Cosa serve: Disponi queste righe in un elenco numerato, tralasciando quelle vuote. Includi tutte le voci.

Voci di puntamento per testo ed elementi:
══════════

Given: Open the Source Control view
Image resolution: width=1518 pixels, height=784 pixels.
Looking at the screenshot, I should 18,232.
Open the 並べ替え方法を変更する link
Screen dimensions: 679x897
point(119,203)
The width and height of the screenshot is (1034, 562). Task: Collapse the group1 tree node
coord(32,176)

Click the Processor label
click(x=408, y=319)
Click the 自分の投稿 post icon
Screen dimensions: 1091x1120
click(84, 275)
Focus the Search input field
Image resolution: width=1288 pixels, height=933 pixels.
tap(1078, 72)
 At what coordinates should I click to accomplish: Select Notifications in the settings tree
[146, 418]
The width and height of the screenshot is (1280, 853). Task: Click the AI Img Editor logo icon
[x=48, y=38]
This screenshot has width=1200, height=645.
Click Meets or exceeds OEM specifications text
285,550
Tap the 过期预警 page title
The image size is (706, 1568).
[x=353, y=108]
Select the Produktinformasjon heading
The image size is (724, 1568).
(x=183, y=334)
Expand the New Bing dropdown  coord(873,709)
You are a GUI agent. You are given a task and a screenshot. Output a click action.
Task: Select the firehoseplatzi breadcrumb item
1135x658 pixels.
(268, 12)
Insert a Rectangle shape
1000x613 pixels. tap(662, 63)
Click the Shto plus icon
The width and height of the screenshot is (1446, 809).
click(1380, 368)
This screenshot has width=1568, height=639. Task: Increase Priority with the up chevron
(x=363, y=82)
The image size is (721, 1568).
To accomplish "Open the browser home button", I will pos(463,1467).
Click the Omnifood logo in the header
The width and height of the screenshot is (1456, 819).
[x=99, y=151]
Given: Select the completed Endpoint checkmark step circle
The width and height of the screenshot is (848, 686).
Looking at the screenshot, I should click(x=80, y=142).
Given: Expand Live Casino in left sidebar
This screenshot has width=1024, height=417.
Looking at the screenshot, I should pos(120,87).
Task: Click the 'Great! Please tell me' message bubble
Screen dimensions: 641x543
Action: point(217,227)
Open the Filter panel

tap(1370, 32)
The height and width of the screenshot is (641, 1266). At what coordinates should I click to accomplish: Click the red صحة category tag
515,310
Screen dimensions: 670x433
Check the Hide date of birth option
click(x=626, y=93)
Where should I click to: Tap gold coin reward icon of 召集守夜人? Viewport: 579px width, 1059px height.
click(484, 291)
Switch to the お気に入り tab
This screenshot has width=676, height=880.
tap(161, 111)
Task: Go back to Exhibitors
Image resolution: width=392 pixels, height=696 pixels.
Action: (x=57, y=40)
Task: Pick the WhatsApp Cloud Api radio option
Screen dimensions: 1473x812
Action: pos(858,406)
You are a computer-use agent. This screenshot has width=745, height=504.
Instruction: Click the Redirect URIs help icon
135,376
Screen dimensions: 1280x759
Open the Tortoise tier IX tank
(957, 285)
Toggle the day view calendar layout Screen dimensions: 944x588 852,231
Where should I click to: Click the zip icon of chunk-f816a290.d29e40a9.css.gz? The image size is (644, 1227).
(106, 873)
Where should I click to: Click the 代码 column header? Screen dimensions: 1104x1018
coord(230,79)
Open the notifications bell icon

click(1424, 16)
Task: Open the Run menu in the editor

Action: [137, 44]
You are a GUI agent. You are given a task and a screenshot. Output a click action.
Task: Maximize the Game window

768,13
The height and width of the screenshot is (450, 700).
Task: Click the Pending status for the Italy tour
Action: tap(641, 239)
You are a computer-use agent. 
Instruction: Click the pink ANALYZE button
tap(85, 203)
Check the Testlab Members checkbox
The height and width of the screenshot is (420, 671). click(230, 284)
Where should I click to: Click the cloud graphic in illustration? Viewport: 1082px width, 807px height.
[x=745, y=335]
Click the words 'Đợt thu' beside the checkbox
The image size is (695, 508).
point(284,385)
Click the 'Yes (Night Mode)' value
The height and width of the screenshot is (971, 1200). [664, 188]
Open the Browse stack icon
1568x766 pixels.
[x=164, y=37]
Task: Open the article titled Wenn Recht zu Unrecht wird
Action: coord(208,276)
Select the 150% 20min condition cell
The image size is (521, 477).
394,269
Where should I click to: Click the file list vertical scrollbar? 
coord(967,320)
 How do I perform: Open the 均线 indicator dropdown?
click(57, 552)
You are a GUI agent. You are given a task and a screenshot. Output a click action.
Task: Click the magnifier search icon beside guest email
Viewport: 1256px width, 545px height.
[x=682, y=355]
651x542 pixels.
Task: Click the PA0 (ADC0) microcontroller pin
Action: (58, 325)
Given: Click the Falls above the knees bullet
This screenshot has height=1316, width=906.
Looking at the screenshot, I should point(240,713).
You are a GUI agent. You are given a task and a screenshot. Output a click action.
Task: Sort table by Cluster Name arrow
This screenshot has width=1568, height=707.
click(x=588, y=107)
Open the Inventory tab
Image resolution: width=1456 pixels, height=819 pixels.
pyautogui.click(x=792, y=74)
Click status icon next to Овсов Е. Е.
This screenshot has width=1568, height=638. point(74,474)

══════════

Il risultato:
1. Given: Open the Source Control view
2. Image resolution: width=1518 pixels, height=784 pixels.
3. Looking at the screenshot, I should 18,232.
4. Open the 並べ替え方法を変更する link
5. Screen dimensions: 679x897
6. point(119,203)
7. The width and height of the screenshot is (1034, 562). Task: Collapse the group1 tree node
8. coord(32,176)
9. Click the Processor label
10. click(x=408, y=319)
11. Click the 自分の投稿 post icon
12. Screen dimensions: 1091x1120
13. click(84, 275)
14. Focus the Search input field
15. Image resolution: width=1288 pixels, height=933 pixels.
16. tap(1078, 72)
17.  At what coordinates should I click to accomplish: Select Notifications in the settings tree
18. [146, 418]
19. The width and height of the screenshot is (1280, 853). Task: Click the AI Img Editor logo icon
20. [x=48, y=38]
21. This screenshot has width=1200, height=645.
22. Click Meets or exceeds OEM specifications text
23. 285,550
24. Tap the 过期预警 page title
25. The image size is (706, 1568).
26. [x=353, y=108]
27. Select the Produktinformasjon heading
28. The image size is (724, 1568).
29. (x=183, y=334)
30. Expand the New Bing dropdown  coord(873,709)
31. You are a GUI agent. You are given a task and a screenshot. Output a click action.
32. Task: Select the firehoseplatzi breadcrumb item
33. 1135x658 pixels.
34. (268, 12)
35. Insert a Rectangle shape
36. 1000x613 pixels. tap(662, 63)
37. Click the Shto plus icon
38. The width and height of the screenshot is (1446, 809).
39. click(1380, 368)
40. This screenshot has width=1568, height=639. Task: Increase Priority with the up chevron
41. (x=363, y=82)
42. The image size is (721, 1568).
43. To accomplish "Open the browser home button", I will pos(463,1467).
44. Click the Omnifood logo in the header
45. The width and height of the screenshot is (1456, 819).
46. [x=99, y=151]
47. Given: Select the completed Endpoint checkmark step circle
48. The width and height of the screenshot is (848, 686).
49. Looking at the screenshot, I should click(x=80, y=142).
50. Given: Expand Live Casino in left sidebar
51. This screenshot has width=1024, height=417.
52. Looking at the screenshot, I should pos(120,87).
53. Task: Click the 'Great! Please tell me' message bubble
54. Screen dimensions: 641x543
55. Action: point(217,227)
56. Open the Filter panel
57. tap(1370, 32)
58. The height and width of the screenshot is (641, 1266). At what coordinates should I click to accomplish: Click the red صحة category tag
59. 515,310
60. Screen dimensions: 670x433
61. Check the Hide date of birth option
62. click(x=626, y=93)
63. Where should I click to: Tap gold coin reward icon of 召集守夜人? Viewport: 579px width, 1059px height.
64. click(484, 291)
65. Switch to the お気に入り tab
66. This screenshot has width=676, height=880.
67. tap(161, 111)
68. Task: Go back to Exhibitors
69. Image resolution: width=392 pixels, height=696 pixels.
70. Action: (x=57, y=40)
71. Task: Pick the WhatsApp Cloud Api radio option
72. Screen dimensions: 1473x812
73. Action: pos(858,406)
74. You are a computer-use agent. This screenshot has width=745, height=504.
75. Instruction: Click the Redirect URIs help icon
76. 135,376
77. Screen dimensions: 1280x759
78. Open the Tortoise tier IX tank
79. (957, 285)
80. Toggle the day view calendar layout Screen dimensions: 944x588 852,231
81. Where should I click to: Click the zip icon of chunk-f816a290.d29e40a9.css.gz? The image size is (644, 1227).
82. (106, 873)
83. Where should I click to: Click the 代码 column header? Screen dimensions: 1104x1018
84. coord(230,79)
85. Open the notifications bell icon
86. click(1424, 16)
87. Task: Open the Run menu in the editor
88. Action: [137, 44]
89. You are a GUI agent. You are given a task and a screenshot. Output a click action.
90. Task: Maximize the Game window
91. 768,13
92. The height and width of the screenshot is (450, 700).
93. Task: Click the Pending status for the Italy tour
94. Action: tap(641, 239)
95. You are a computer-use agent. 
96. Instruction: Click the pink ANALYZE button
97. tap(85, 203)
98. Check the Testlab Members checkbox
99. The height and width of the screenshot is (420, 671). click(230, 284)
100. Where should I click to: Click the cloud graphic in illustration? Viewport: 1082px width, 807px height.
101. [x=745, y=335]
102. Click the words 'Đợt thu' beside the checkbox
103. The image size is (695, 508).
104. point(284,385)
105. Click the 'Yes (Night Mode)' value
106. The height and width of the screenshot is (971, 1200). [664, 188]
107. Open the Browse stack icon
108. 1568x766 pixels.
109. [x=164, y=37]
110. Task: Open the article titled Wenn Recht zu Unrecht wird
111. Action: coord(208,276)
112. Select the 150% 20min condition cell
113. The image size is (521, 477).
114. 394,269
115. Where should I click to: Click the file list vertical scrollbar? 
116. coord(967,320)
117.  How do I perform: Open the 均线 indicator dropdown?
118. click(57, 552)
119. You are a GUI agent. You are given a task and a screenshot. Output a click action.
120. Task: Click the magnifier search icon beside guest email
121. Viewport: 1256px width, 545px height.
122. [x=682, y=355]
123. 651x542 pixels.
124. Task: Click the PA0 (ADC0) microcontroller pin
125. Action: (58, 325)
126. Given: Click the Falls above the knees bullet
127. This screenshot has height=1316, width=906.
128. Looking at the screenshot, I should point(240,713).
129. You are a GUI agent. You are given a task and a screenshot. Output a click action.
130. Task: Sort table by Cluster Name arrow
131. This screenshot has width=1568, height=707.
132. click(x=588, y=107)
133. Open the Inventory tab
134. Image resolution: width=1456 pixels, height=819 pixels.
135. pyautogui.click(x=792, y=74)
136. Click status icon next to Овсов Е. Е.
137. This screenshot has width=1568, height=638. point(74,474)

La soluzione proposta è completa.